Here are five things I’m most excited about for Opening Day. 

MORE: Opening Day schedule, start times for all 30 teams

The sounds

I’m ridiculously excited for those lucky enough to be in the stands on Opening Day. Baseball writers and fans have waxed poetic for decades about the thrill of hearing the crack of the bat or the pop of the glove or the roar of the crowd. But a summer without hearing those sounds in person — it just isn’t the same watching on TV or streaming on your phone — really has proven the “absence makes the heart grow fonder” adage true all over again. 

For me, the first game I’ll cover this year — and the first one I’ll be at since spring training in 2020, a few days before everything shut down — will be April 8. I am positively giddy at the idea of once again hearing the bat, the glove and the fans make baseball music. Love that masks don’t cover your ears, right? Here’s hoping we all get the chance sooner than later. 

Familiar faces, familiar places

Buster Posey will be behind the plate for the Giants on Opening Day. Lorenzo Cain will be roaming the outfield for the Brewers. Jordan Hicks will be in the Cardinals’ bullpen, hoping for his chance to help St. Louis close out its first win of the season with a dominant late-inning performance. Sounds great, doesn’t it?

All three of those players sat out the 2020 season for COVID reasons. Posey and his wife had just adopted twins. Hicks is a Type 1 diabetic. Cain cited family reasons for opting out after playing five games. Baseball is better when it’s safe for players like Cain, Hicks and Posey to perform. We are getting back to normal, folks. That’s more exciting than the actual baseball about to be played.

Those three aren’t the only players who are back, of course. Ryan Zimmerman sat out the 2020 season, and he’s been crushing the ball this spring — he has six homers and a .480 average in 25 ABs. Few pitchers are more entertaining — or effective — than Marcus Stroman, and he’s back in the Mets rotation. Michael Kopech will hurl his triple-digit fastball for the White Sox in a big league game the first time since 2018; he missed 2019 with Tommy John surgery and 2020 because of COVID. David Price will pitch regular-season innings for the Dodgers for the first time.

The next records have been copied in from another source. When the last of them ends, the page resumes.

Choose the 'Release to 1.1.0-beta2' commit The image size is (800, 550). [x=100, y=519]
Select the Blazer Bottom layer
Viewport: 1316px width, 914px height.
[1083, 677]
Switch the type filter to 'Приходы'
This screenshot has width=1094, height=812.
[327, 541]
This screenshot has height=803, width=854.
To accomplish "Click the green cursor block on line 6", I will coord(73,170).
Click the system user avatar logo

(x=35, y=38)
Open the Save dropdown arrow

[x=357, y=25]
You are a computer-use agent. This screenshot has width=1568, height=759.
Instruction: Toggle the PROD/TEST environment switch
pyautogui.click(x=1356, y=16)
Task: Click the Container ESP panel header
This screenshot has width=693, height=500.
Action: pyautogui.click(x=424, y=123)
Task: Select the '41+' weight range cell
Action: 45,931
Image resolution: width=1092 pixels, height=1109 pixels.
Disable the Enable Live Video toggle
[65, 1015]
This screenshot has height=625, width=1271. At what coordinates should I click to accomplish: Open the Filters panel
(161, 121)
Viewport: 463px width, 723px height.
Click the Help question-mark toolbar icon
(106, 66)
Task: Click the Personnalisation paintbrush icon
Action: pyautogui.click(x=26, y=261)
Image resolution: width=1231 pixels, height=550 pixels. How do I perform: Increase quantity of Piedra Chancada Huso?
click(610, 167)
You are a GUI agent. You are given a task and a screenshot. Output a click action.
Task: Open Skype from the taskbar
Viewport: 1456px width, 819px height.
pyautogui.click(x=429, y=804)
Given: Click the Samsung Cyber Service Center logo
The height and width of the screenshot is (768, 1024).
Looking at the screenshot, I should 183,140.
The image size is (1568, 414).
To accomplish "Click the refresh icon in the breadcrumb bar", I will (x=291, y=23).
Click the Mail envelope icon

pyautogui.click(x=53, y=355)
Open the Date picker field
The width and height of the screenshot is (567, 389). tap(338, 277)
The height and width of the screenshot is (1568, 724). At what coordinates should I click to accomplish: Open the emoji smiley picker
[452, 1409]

It’s going to be great to see these players on the field again. Here’s a full list of the players who sat out 2020. 

Familiar faces, new places

By now, Mets fans have had seen lots of spring training pictures and video of Francisco Lindor in his new uniform. Same with Cardinals fans and Nolan Arenado, Dodgers fans and Trevor Bauer and White Sox fans with Liam Hendriks. 

Seeing these guys take the field in games that count, though? That’s where it gets real, and not just for fans of those teams. That’s when it sinks in for Braves fans that they’ll have to deal with Lindor this summer, for Brewers fans that Arenado will likely gobble up would-be doubles down the line with that Gold Glove of his, and for Padres fans as they realize there is no break after facing Walker Buehler and Clayton Kershaw in the first two games of a three-game series. And that’s when the rest of us get to watch new fan bases fall in love with new stars. 

Shohei Ohtani 

He’s going to hit a home run on Opening Day, folks. Mark it down. 

Look, spring training stats don’t mean a ton. I get that. But I’m going to give you a couple of spring training stats anyway: In 28 at-bats this spring, Ohtani has five home runs and he’s batting .571 with a 1.701 OPS. Again, spring. Sure. 

But he’s healthy, and he’s spraying home runs all over the ballpark. 

Want a dark-horse MVP candidate in the AL? You could do worse than picking Ohtani, and I cannot wait to see him park one over the fence on Opening Day. Heck, it wouldn’t shock me if he went all Tuffy Rhodes on the White Sox in Game 1. 

The surprises

Ah, Tuffy Rhodes. He had all of five career home runs in 107 career games heading into Opening Day 1994, and then he proceeded to pop three in that one game — all off Dwight Gooden — in his first three at-bats. Even now, a few decades later, it’s shocking. Rhodes played 117 more games in his big league career and hit five more homers, before heading over to Japan, where he became a legendary slugger. 

Baseball’s a sport that’s been played since the 1800s, and it still finds a way to surprise and delight us on a daily basis. I cannot wait to see what Opening Day 2021 has in store.